Chips is a great dog. He is a 13-year-old terrier mix. He is a happy little guy and doesn’t complain much. In fact he wasn’t complaining much the day he was brought to Berkshire Veterinary Hospital in October. He had had diarrhea for a week and had lost weight. His physical examination was normal for a dog his age, and there was no outward evidence that he had a serious problem.
Because of Chips’ age, Dr. Lyn Lemieux recommended a CBC (complete blood count) and profile (blood chemistry panel). When the results were obtained the next day, there were two major abnormalities. Chips’ white blood cell count was low and his serum proteins were very high. High serum proteins can occur with chronic infection, inflammation or cancer.

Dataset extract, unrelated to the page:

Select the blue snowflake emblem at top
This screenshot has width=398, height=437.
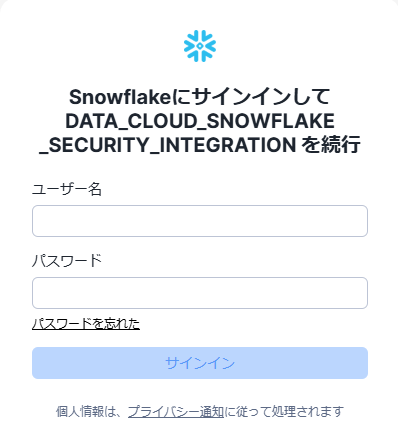tap(200, 46)
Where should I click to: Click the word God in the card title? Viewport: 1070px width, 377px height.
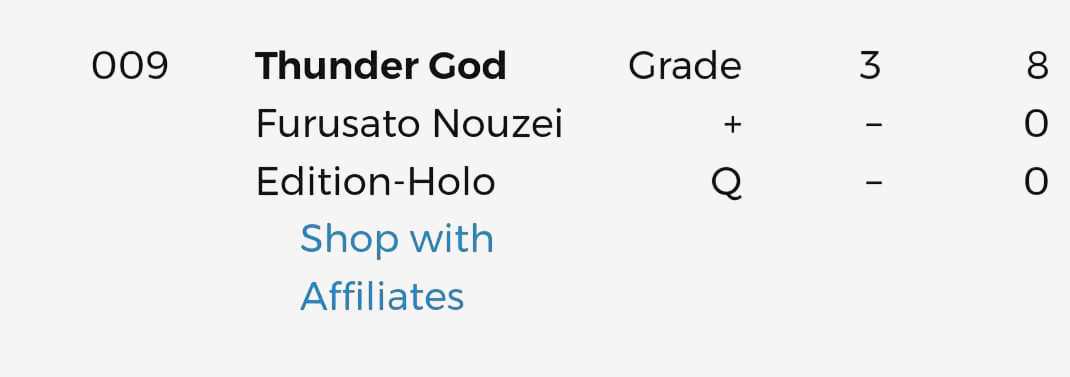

The next step was to identify the type of protein elevation by means of protein electrophoresis and titers for tick borne diseases that might cause elevated serum proteins. A monoclonal gammopathy was present increasing the suspicion of cancer. X-rays and a bone marrow tap identified cancer in Chips’ bone marrow. The pathology lab at Tufts confirmed the diagnosis of multiple myeloma.
Multiple myeloma is a type of cancer that is quite responsive to chemotherapy. There are two drugs commonly used to treat multiple myeloma in dogs. Chips has been on these two drugs for two months with minimal side effects. At this point he is in remission.
This case illustrates the importance of screening tests to identify problems that might not be apparent on physical examination. It also points out that chemotherapy is available to treat certain types of cancer in veterinary patients, and that chemotherapy doesn’t have to be scary or cause major side effects.